Working from home

In light of the current global pandemic, there's lots of interest out there on "working remotely" or "working from home". We've been doing a for years, and it has a lot of advantages... here's how we do it....

The OER Foundation (we're the charitable foundation that coordinates the OERu) is a "remote organisation". There is no central office - after all only two of us work for the Foundation full time. We both work from our homes, in Mosgiel and Christchurch, two centres about 5 hours drive apart in the South Island of New Zealand. We also have colleagues, who dedicate part of their time to our projects, based at Otago Polytechnic in Dunedin.
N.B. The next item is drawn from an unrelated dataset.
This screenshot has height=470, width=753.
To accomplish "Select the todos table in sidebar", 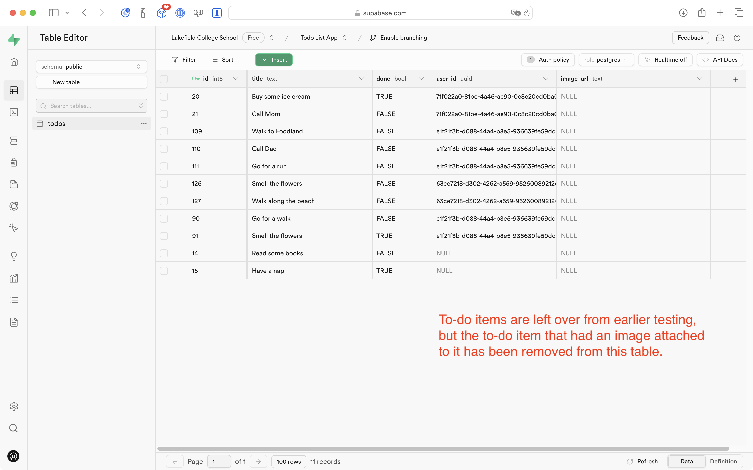I will coord(57,124).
Despite our small (but plucky) team, we collaborate with educators at 40+ tertiary institution partners (universities and polytechnics) in 5 continents around the world who amplify our efforts...  Luckily for us, we both have the benefit of high speed internet access and a knowledge of Free and Open Source Software (FOSS) and how to make it work for our requirements - and scale for a global audience of educators and learners!

How we work

At the OER Foundation, we're task oriented (not time oriented - no timesheets). Every week, I have a set of standard tasks I undertake, as do my colleagues, and we have to get them done. For example, I "go around the (virtual) traps" at the start of each week to ensure all our remote systems are up-to-date and secure as possible. When those are done, we have a bunch of longer term (important-but-not-urgent) projects that are under way, scheduled in a kanban board (we use either our NextCloud's "Desk" plug-in or the very fine Kanboard FOSS app) or by agreement.

During the day we have frequent communication and collaboration among our small team, as well as with the broader group of OERu partner representatives - our Rocket.Chat system is our virtual meeting room and water cooler for both meeting and informal discussion.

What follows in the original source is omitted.